Compound Interest Calculator
Watch your money grow
Calculate Compound Interest
Want a personalized rate?
Get a free, no-obligation quote from a trusted local lender.
Get My Free Quote โThe Power of Compound Interest
Compound interest means earning interest on your interest. Over decades, this creates exponential growth. The three things that matter most: starting amount, regular contributions, and time. Even small monthly contributions grow into substantial wealth. Starting 10 years earlier can be worth more than doubling your contribution later.
Related: Investment Calculator ยท Savings Calculator ยท Retirement Calculator
More Calculators
Making Smart Mortgage Decisions
Compound interest is the mathematical engine behind long-term wealth building. When your interest earns interest, the growth curve becomes exponential rather than linear. A $10,000 investment at 7 percent annual return grows to $19,672 in 10 years but $76,123 in 30 years. The tripling happens because accumulated interest generates increasingly larger returns in later years.
The power of extra payments: Even small additional payments toward principal create outsized, something that the compound interest analysis on this page helps quantify, turning abstract concepts into actionable numbers relevant to your specific planning needs.
Rate shopping strategy: Mortgage rates can vary by 0.5-1.0% between lenders, which underscores why the compound interest data above matters more than any single rule of thumb when it comes to making informed personal decisions.
Points vs. rate: Paying points (prepaid interest) at closing reduces your, and anyone researching compound interest will benefit from applying this understanding to the specific situation and figures detailed in the sections above.

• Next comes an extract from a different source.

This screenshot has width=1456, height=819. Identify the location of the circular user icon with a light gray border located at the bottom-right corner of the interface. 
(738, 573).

Using the Compound Interest Calculator
Enter your loan amount, interest rate, and term to see a complete breakdown of monthly payments, total interest, and amortization schedule. Our calculator uses standard financial formulas that match the calculations lenders use when preparing your loan documents. Results update instantly as you adjust inputs, letting you explore different scenarios in seconds. The compound interest information on this page illustrates these principles directly.
When comparing loan options, focus on total cost rather than monthly payment alone. A lower monthly payment often means a longer term and significantly more total interest paid. Our calculator displays both figures prominently so you can weigh the tradeoff between monthly cash flow and long-term cost. These considerations are especially important in the compound interest context shown here.

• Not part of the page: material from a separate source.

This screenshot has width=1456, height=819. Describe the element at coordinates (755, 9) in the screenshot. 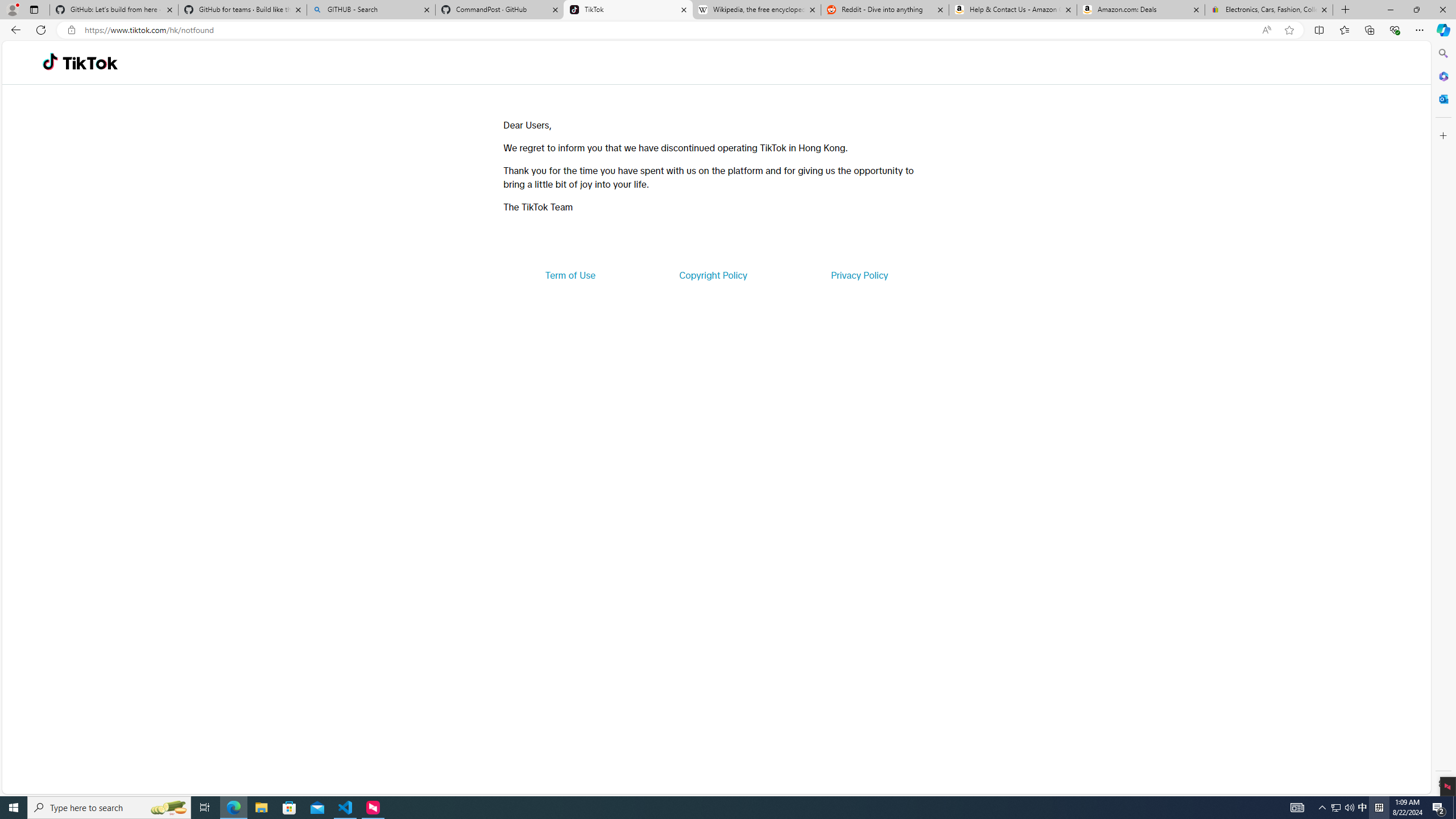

For the most accurate results, use the interest rate from your actual loan offer or pre-approval letter rather than advertised rates, which may require specific credit scores or down payment amounts to qualify for. Also factor in any fees, points, or closing costs that are not reflected in the base interest rate, as these increase your effective cost of borrowing. For more specific details related to compound interest, see the sections above.